Wiebes, who won back-to-back stages of last year’s race, comfortably took the victory along Third Avenue after an impressively-timed lead-out by her team-mates.

In the fight for second, Movistar Team’s Barbara Guarischi pipped Canyon//SRAM Racing rider Shari Bossuyt to the line.

Stage one winner Clara Copponi placed sixth and retained her overall lead.

First Stage - Monday

The first stage of the tour took place yesterday, with riders setting off from Colchester Sports Park, before completing a 142km ride to Bury St Edmunds.

Frenchwoman Clara Copponi claimed the first victory of her road racing career as she sprinted to win the opening stage in Suffolk yesterday.

The FDJ Nouvelle-Aquitaine Futuroscope rider pipped Italian duo Sofia Bertizzolo (UAE Team ADQ) and Elena Cecchini (Team SD Worx) to the line in a reduced bunch sprint after a final-kilometre crash removed pre-stage favourite Lorena Wiebes (Team DSM) out of contention.

Copponi, a reigning world champion on the track, claimed the first yellow leader’s jersey of this year’s race as a result of her victory.

Road Closures

The Women’s Tour operates a rolling road closure system, as opposed to a full road closure, to minimise disruption as much as possible.

Roads along the stage route will only be closed for a short window – approximately 30 minutes – while the race passes through.

Click here for the latest on today's road closures.

The Riders

This year’s race will feature 97 riders across 17 teams, including 13 of the 14 UCI Women’s WorldTour squads.

Among the field will be a pair of former winners: Coryn Labecki (Team Jumbo – Visma) and Kasia Niewiadoma (Canyon//SRAM Racing).
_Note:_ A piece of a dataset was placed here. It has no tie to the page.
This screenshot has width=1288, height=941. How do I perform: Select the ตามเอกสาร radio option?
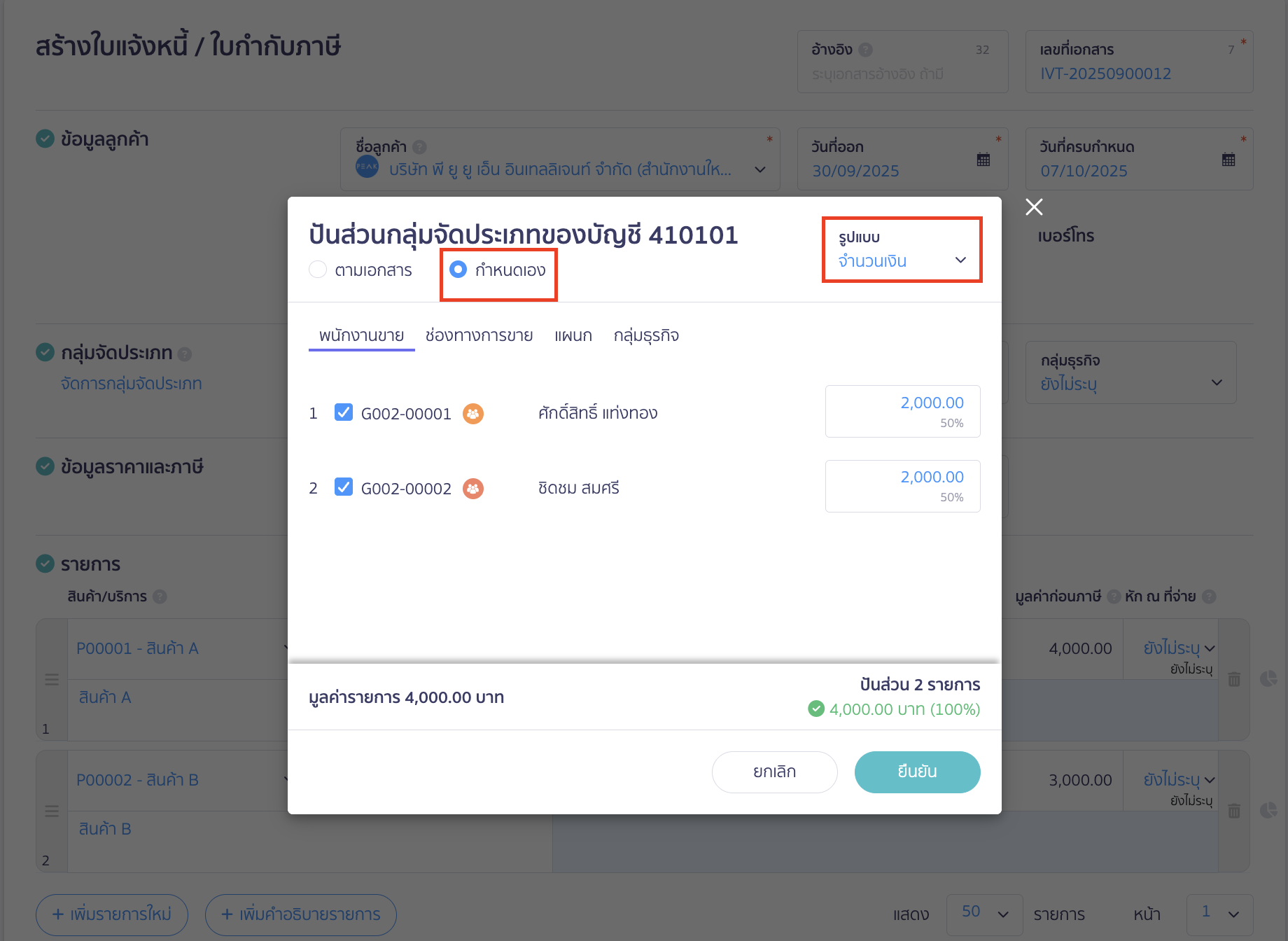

The latter is once again eyeing victory, having won the 2017 edition and finished second two years later.

Fellow Briton Lizzie Holden (Le Col – Wahoo) is preparing for her third edition of the Women’s Tour, having also raced in the virtual ŠKODA V-Women’s Tour edition held during the first lockdown.

Heading to the Women’s Tour in good form is Team BikeExchange – Jayco rider Alexandra Manley, who won four stages and the overall of the Lotto Thüringen Ladies Tour in Germany last week.

Also lining up will be a number of distinctive jerseys, with European road race champion Ellen van Dijk (Trek – Segafredo) joining the national road race champions of Britain (Pfeiffer Georgi, Team DSM), Israel (Omer Shapira, EF Education – TIBCO – SVB), Italy (Elisa Longo Borghini, Trek – Segafredo), Canada (Alison Jackson, Liv Racing Xstra); Czech Republic (Tereza Neumanova, Liv Racing Xstra) and Austria (Kathrin Schweinberger, CERATIZIT – WNT Pro Cycling).

The international competition then leaves the East for the year, heading to Tewkesbury for Stage 3.